• [WHAT THE TASK ASKS] Change every "How do I perform" in the entries below to "How can I carry out" and reproduce all the lines with nothing else altered.

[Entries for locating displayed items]
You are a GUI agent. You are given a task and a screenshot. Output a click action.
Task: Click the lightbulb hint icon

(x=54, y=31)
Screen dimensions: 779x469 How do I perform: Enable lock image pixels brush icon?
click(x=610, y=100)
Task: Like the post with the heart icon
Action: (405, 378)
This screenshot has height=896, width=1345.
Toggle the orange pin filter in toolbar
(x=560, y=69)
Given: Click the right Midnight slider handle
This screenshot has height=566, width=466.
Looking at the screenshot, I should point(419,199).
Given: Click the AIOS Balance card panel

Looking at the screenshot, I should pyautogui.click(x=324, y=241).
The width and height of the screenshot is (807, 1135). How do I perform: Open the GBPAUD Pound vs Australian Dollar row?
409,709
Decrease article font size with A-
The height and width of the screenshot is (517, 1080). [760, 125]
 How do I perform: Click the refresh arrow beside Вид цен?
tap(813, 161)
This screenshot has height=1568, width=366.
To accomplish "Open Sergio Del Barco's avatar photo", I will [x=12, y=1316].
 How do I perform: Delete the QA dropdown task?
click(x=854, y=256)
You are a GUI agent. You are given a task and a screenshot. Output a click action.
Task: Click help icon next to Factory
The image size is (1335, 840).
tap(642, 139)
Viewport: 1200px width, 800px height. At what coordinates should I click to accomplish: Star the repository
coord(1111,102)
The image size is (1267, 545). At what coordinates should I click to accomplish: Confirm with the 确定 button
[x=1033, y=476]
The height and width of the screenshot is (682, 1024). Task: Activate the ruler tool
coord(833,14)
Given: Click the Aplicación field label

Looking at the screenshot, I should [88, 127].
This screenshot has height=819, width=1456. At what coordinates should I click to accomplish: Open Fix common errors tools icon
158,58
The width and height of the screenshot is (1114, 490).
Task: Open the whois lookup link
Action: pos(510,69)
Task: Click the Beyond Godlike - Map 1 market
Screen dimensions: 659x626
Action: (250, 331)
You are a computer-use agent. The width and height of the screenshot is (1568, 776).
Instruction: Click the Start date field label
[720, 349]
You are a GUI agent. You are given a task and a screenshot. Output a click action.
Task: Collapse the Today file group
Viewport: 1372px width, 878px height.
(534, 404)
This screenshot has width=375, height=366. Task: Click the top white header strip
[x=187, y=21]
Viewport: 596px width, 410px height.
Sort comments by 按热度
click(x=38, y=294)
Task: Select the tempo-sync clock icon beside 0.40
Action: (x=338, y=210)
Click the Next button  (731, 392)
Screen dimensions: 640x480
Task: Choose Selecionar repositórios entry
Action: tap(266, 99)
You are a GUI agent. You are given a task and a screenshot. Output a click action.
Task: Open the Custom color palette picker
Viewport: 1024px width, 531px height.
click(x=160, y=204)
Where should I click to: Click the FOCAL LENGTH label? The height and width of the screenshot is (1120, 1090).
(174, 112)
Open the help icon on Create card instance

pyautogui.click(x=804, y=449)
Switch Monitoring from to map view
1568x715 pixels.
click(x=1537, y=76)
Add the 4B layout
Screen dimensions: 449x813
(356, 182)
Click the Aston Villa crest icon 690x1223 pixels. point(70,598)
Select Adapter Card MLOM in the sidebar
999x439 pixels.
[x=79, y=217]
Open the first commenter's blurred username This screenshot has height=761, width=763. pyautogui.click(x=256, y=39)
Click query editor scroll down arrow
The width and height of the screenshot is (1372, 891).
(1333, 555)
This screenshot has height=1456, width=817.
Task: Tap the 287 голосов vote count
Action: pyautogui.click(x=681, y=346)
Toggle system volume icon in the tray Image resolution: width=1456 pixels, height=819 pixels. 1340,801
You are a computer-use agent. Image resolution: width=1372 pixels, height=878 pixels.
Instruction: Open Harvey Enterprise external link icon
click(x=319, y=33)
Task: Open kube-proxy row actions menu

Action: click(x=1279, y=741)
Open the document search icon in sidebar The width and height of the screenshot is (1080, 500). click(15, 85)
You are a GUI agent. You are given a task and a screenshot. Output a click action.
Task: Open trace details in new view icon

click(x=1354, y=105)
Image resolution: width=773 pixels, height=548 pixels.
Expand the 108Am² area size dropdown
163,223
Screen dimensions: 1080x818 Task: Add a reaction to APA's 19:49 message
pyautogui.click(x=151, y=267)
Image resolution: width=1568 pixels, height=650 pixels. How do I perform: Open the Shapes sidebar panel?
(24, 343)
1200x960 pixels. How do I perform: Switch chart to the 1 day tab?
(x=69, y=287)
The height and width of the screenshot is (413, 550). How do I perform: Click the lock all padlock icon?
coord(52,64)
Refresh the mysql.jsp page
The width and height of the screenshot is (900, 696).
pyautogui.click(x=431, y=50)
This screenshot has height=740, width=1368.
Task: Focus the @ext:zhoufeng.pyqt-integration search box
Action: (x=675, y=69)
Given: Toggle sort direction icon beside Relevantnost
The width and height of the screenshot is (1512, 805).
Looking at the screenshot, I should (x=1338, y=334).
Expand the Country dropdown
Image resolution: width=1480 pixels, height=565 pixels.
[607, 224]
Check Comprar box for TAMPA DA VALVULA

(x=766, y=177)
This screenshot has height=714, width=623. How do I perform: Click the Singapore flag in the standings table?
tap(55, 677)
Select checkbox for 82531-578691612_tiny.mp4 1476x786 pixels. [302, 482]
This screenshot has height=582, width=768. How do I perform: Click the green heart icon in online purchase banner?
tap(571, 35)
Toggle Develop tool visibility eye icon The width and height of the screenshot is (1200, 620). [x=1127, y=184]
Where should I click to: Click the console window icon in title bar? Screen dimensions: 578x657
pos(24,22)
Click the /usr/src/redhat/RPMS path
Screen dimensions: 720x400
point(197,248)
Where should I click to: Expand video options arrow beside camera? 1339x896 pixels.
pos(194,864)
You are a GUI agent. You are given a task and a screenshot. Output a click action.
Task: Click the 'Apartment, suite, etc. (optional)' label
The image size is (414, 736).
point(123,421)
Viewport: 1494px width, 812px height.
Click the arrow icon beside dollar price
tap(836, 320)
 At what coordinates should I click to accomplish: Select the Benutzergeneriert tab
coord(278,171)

• [EXERCISE RESULT]
You are a GUI agent. You are given a task and a screenshot. Output a click action.
Task: Click the lightbulb hint icon

(x=54, y=31)
Screen dimensions: 779x469 How can I carry out: Enable lock image pixels brush icon?
click(x=610, y=100)
Task: Like the post with the heart icon
Action: (405, 378)
This screenshot has height=896, width=1345.
Toggle the orange pin filter in toolbar
(x=560, y=69)
Given: Click the right Midnight slider handle
This screenshot has height=566, width=466.
Looking at the screenshot, I should point(419,199).
Given: Click the AIOS Balance card panel

Looking at the screenshot, I should pyautogui.click(x=324, y=241).
The width and height of the screenshot is (807, 1135). How can I carry out: Open the GBPAUD Pound vs Australian Dollar row?
409,709
Decrease article font size with A-
The height and width of the screenshot is (517, 1080). [760, 125]
 How can I carry out: Click the refresh arrow beside Вид цен?
tap(813, 161)
This screenshot has height=1568, width=366.
To accomplish "Open Sergio Del Barco's avatar photo", I will [x=12, y=1316].
 How can I carry out: Delete the QA dropdown task?
click(x=854, y=256)
You are a GUI agent. You are given a task and a screenshot. Output a click action.
Task: Click help icon next to Factory
The image size is (1335, 840).
tap(642, 139)
Viewport: 1200px width, 800px height. At what coordinates should I click to accomplish: Star the repository
coord(1111,102)
The image size is (1267, 545). At what coordinates should I click to accomplish: Confirm with the 确定 button
[x=1033, y=476]
The height and width of the screenshot is (682, 1024). Task: Activate the ruler tool
coord(833,14)
Given: Click the Aplicación field label

Looking at the screenshot, I should [88, 127].
This screenshot has height=819, width=1456. At what coordinates should I click to accomplish: Open Fix common errors tools icon
158,58
The width and height of the screenshot is (1114, 490).
Task: Open the whois lookup link
Action: pos(510,69)
Task: Click the Beyond Godlike - Map 1 market
Screen dimensions: 659x626
Action: (250, 331)
You are a computer-use agent. The width and height of the screenshot is (1568, 776).
Instruction: Click the Start date field label
[720, 349]
You are a GUI agent. You are given a task and a screenshot. Output a click action.
Task: Collapse the Today file group
Viewport: 1372px width, 878px height.
(534, 404)
This screenshot has width=375, height=366. Task: Click the top white header strip
[x=187, y=21]
Viewport: 596px width, 410px height.
Sort comments by 按热度
click(x=38, y=294)
Task: Select the tempo-sync clock icon beside 0.40
Action: (x=338, y=210)
Click the Next button  (731, 392)
Screen dimensions: 640x480
Task: Choose Selecionar repositórios entry
Action: tap(266, 99)
You are a GUI agent. You are given a task and a screenshot. Output a click action.
Task: Open the Custom color palette picker
Viewport: 1024px width, 531px height.
click(x=160, y=204)
Where should I click to: Click the FOCAL LENGTH label? The height and width of the screenshot is (1120, 1090).
(174, 112)
Open the help icon on Create card instance

pyautogui.click(x=804, y=449)
Switch Monitoring from to map view
1568x715 pixels.
click(x=1537, y=76)
Add the 4B layout
Screen dimensions: 449x813
(356, 182)
Click the Aston Villa crest icon 690x1223 pixels. point(70,598)
Select Adapter Card MLOM in the sidebar
999x439 pixels.
[x=79, y=217]
Open the first commenter's blurred username This screenshot has height=761, width=763. pyautogui.click(x=256, y=39)
Click query editor scroll down arrow
The width and height of the screenshot is (1372, 891).
(1333, 555)
This screenshot has height=1456, width=817.
Task: Tap the 287 голосов vote count
Action: pyautogui.click(x=681, y=346)
Toggle system volume icon in the tray Image resolution: width=1456 pixels, height=819 pixels. 1340,801
You are a computer-use agent. Image resolution: width=1372 pixels, height=878 pixels.
Instruction: Open Harvey Enterprise external link icon
click(x=319, y=33)
Task: Open kube-proxy row actions menu

Action: click(x=1279, y=741)
Open the document search icon in sidebar The width and height of the screenshot is (1080, 500). click(15, 85)
You are a GUI agent. You are given a task and a screenshot. Output a click action.
Task: Open trace details in new view icon

click(x=1354, y=105)
Image resolution: width=773 pixels, height=548 pixels.
Expand the 108Am² area size dropdown
163,223
Screen dimensions: 1080x818 Task: Add a reaction to APA's 19:49 message
pyautogui.click(x=151, y=267)
Image resolution: width=1568 pixels, height=650 pixels. How can I carry out: Open the Shapes sidebar panel?
(24, 343)
1200x960 pixels. How can I carry out: Switch chart to the 1 day tab?
(x=69, y=287)
The height and width of the screenshot is (413, 550). How can I carry out: Click the lock all padlock icon?
coord(52,64)
Refresh the mysql.jsp page
The width and height of the screenshot is (900, 696).
pyautogui.click(x=431, y=50)
This screenshot has height=740, width=1368.
Task: Focus the @ext:zhoufeng.pyqt-integration search box
Action: (x=675, y=69)
Given: Toggle sort direction icon beside Relevantnost
The width and height of the screenshot is (1512, 805).
Looking at the screenshot, I should (x=1338, y=334).
Expand the Country dropdown
Image resolution: width=1480 pixels, height=565 pixels.
[607, 224]
Check Comprar box for TAMPA DA VALVULA

(x=766, y=177)
This screenshot has height=714, width=623. How can I carry out: Click the Singapore flag in the standings table?
tap(55, 677)
Select checkbox for 82531-578691612_tiny.mp4 1476x786 pixels. [302, 482]
This screenshot has height=582, width=768. How can I carry out: Click the green heart icon in online purchase banner?
tap(571, 35)
Toggle Develop tool visibility eye icon The width and height of the screenshot is (1200, 620). [x=1127, y=184]
Where should I click to: Click the console window icon in title bar? Screen dimensions: 578x657
pos(24,22)
Click the /usr/src/redhat/RPMS path
Screen dimensions: 720x400
point(197,248)
Where should I click to: Expand video options arrow beside camera? 1339x896 pixels.
pos(194,864)
You are a GUI agent. You are given a task and a screenshot. Output a click action.
Task: Click the 'Apartment, suite, etc. (optional)' label
The image size is (414, 736).
point(123,421)
Viewport: 1494px width, 812px height.
Click the arrow icon beside dollar price
tap(836, 320)
 At what coordinates should I click to accomplish: Select the Benutzergeneriert tab
coord(278,171)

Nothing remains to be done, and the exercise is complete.